Research included joining the neonixie forum which advised me to mind that the almost identical IV26 have phosphors that are tied together to save pins on the chips in the Eletronika clock for which they were made.

So now I have to get to grips with control grids, multiplexing, shift registers, amplifiers, VFD driver chips, operational amplifiers

Successful test if the IVLM-1/7 with 25V and 1.4V filament voltage

Successful test if the IVLM-1/7 with 25V and 1.4V filament voltage.

I conducted some tests with a power supply that provided extremely accurately measured voltages with current limitations – the first test I managed to illuminate one pixel and then promptly blew the filament by driving 25 volts across a filament designed to take 2.4V

Pin configuration on the IVLM-1/7

Pin configuration on the IVLM-1/7 in this set-up.
Phosphor 1 at the top and 7 at the bottom…
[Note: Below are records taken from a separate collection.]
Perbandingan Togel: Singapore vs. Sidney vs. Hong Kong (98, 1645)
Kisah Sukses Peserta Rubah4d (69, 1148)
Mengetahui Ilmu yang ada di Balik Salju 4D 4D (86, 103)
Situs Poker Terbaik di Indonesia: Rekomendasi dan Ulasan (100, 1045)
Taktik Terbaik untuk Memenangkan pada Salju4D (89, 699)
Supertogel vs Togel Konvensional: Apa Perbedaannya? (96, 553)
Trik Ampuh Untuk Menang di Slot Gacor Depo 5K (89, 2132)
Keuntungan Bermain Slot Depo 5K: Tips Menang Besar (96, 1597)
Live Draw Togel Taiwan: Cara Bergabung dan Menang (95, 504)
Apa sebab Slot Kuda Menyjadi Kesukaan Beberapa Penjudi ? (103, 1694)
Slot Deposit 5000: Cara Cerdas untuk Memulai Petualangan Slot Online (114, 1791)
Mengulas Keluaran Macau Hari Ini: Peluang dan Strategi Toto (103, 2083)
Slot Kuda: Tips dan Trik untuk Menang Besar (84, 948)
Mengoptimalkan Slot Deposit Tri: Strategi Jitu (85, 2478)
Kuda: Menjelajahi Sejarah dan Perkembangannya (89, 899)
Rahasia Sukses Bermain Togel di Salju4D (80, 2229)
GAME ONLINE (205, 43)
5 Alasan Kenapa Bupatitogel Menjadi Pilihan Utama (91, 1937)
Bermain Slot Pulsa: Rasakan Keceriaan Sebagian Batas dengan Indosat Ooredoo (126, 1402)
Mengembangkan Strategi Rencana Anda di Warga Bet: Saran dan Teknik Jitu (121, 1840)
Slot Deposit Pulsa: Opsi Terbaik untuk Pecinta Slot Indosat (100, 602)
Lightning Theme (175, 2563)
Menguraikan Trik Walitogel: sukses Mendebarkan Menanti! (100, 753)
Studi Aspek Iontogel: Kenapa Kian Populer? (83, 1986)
The second test was more successful – I set it up so it would be very difficult to put the wrong voltage across the filament wires. I found that varying the voltage between 6 and 26 volts varied the brightness. Also the spot on the phosphor changes shape with voltage which is sweet, and placing a magnet nearby creates extremely weird patterns – a bit like having your very own microscopic aurora borealis.

So far so good.
I’d like to create an array with variable brightness using operational amplifiers to control the brightness; I have already had some experience programming an arduino to animate a 6×6 pixel display. It’s not the simplest project and is definitely going to involve a lot of soldering!